In the past quarter-century, the party recognized it had a problem. The national party’s relentless march to the political left, the rollout of the Internet that began eroding mainstream media domination of the political communication universe, and rising educational attainment among the population encouraging greater knowledge of and use of critical thinking in evaluating politics, detached increasing numbers particularly of white voters from voting for the party’s candidates, as increasingly the electorate understood preferences identified with the party went against their own self-interests.

State Democrats responded by trying to control candidate entry, especially by discouraging black candidates from running statewide with the 1995 gubernatorial election as ground zero. There, black Democrat former Rep. Cleo Fields aced out white Democrat Treasurer Mary Landrieu from a runoff against new Republican state Sen. Mike Foster. When Foster crushed Fields in the runoff, this brought home fears that a black candidate – more easily perceived by the electorate, both black and white, as farther to the left thus turning off Louisiana’s center-right white majority – if making a runoff would set up Democrats to fail.

Foster’s massive reelection over Democrat Rep. Bill Jefferson four years later appeared to confirm the tendency. With an electorate 28.6 percent black and Democrat registration of 61.1 percent of the electorate but of which 39.2 percent of that portion was black, Democrat leaders knew the black electorate was too small to elect one of their own given white conservative numbers statewide and others’ reticence to vote for candidates easily identifiable as leftists, about which neither Fields nor Jefferson left any ambiguity.

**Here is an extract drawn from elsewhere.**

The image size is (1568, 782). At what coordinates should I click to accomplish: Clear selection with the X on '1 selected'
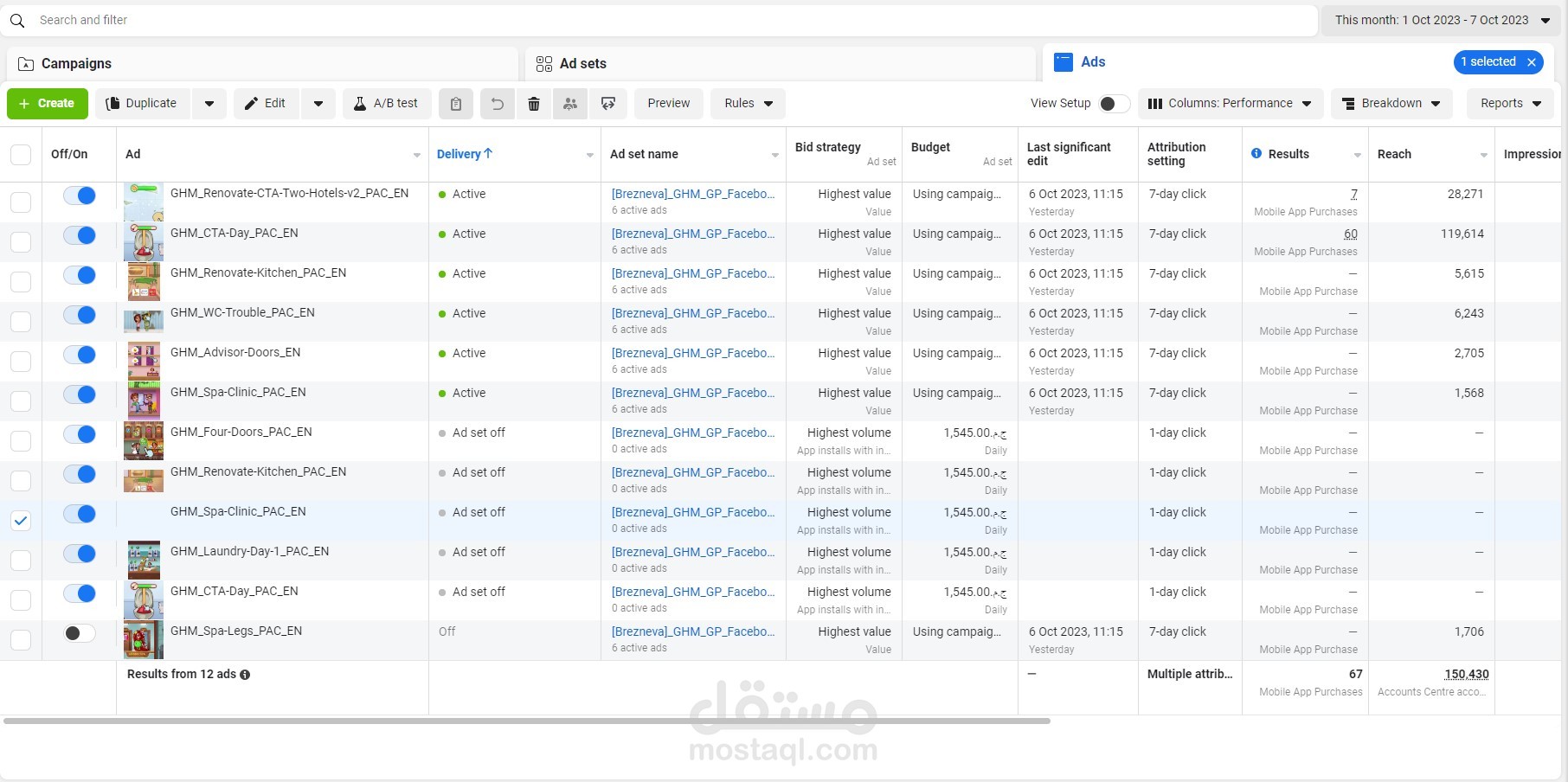tap(1532, 62)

However, black registrant numbers also allowed the largely white leadership of Democrats to continue to act as gatekeepers to contesting statewide offices. As long as these remained sufficiently low, leaders compellingly could discourage black candidates by refusing to direct donor and other resources their way by pointing out the numbers weren’t there for a black candidate to succeed, where a white might. Thus, in both gubernatorial and Senate contests for the next two decades, and for almost every other statewide office, no mainstream black candidate ran.

The surprise win of Democrat Gov. John Bel Edwards in 2015 and his subsequent squeaker of a reelection in 2019 – the only two statewide wins for the party since 2008 – seemed to confirm this strategy, but in reality were deviant events that papered over significant change. By 2010 blacks became the plurality of Democrats, and became the majority in 2013. Today, they comprise 59.8 percent of Democrats, while the party as a whole has just 40 percent of the electorate. Blacks make up 31.2 percent of the entire electorate.

Thus, it’s no accident that in the 2020 reelection campaign of Republican Sen. Bill Cassidy, which he handily won, the only two quasi-competitive Democrats both were black: one (Antoine Pierce) a novelty candidate supported by the state’s only black and Democrat member of Congress, outgoing Rep. Cedric Richmond and the other the most leftist ever to draw the party’s official endorsement, Shreveport Mayor Adrian Perkins, who made Fields – now a state senator – look positively moderate by comparison.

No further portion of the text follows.